THE PROBLEM: Look through the listing below for the word "computer" and copy every line where it occurs.

MATERIAL TO PROCESS:
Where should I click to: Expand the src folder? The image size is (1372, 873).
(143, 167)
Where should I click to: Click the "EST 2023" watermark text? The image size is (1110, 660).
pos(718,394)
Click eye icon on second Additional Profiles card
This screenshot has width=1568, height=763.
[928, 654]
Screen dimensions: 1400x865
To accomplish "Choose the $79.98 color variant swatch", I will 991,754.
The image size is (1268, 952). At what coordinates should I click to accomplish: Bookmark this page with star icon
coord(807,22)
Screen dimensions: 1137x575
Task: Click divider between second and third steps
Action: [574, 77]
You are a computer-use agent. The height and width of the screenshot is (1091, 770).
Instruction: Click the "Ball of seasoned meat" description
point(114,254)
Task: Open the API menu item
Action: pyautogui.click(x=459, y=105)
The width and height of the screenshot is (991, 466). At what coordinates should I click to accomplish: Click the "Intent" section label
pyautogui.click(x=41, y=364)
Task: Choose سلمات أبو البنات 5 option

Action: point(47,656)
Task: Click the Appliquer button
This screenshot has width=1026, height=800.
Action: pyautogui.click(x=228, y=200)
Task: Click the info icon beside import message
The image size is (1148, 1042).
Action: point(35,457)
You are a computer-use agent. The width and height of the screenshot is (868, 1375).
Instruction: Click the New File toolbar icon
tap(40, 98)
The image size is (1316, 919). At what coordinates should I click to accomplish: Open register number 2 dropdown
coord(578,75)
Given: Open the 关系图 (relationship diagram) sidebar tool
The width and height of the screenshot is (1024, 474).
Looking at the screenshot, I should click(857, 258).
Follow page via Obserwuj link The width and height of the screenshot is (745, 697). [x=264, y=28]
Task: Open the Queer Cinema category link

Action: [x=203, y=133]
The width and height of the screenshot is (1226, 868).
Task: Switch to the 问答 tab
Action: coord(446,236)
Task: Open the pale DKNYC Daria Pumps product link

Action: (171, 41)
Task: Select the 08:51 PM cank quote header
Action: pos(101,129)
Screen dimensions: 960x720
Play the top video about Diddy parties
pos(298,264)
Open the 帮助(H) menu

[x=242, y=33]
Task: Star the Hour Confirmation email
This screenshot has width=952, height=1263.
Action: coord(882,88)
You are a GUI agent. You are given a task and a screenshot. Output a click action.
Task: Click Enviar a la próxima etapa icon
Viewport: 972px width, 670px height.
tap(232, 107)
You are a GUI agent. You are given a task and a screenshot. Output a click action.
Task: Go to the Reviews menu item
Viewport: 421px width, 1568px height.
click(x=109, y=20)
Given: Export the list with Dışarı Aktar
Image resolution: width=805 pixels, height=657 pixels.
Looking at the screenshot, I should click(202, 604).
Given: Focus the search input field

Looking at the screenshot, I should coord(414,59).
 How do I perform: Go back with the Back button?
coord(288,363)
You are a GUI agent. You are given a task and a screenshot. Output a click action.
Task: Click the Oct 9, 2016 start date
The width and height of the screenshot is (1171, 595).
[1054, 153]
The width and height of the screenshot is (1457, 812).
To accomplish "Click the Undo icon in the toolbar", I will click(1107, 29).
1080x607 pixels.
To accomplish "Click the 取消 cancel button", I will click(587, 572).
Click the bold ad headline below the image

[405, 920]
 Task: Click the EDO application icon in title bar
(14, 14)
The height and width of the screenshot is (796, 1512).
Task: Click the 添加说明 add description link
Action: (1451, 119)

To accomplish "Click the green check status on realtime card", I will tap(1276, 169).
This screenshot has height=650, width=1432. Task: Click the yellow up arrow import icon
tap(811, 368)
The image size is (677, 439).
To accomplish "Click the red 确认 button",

PROBLEM SOLUTION:
You are a computer-use agent. The height and width of the screenshot is (1091, 770).
You are a computer-use agent. The width and height of the screenshot is (868, 1375).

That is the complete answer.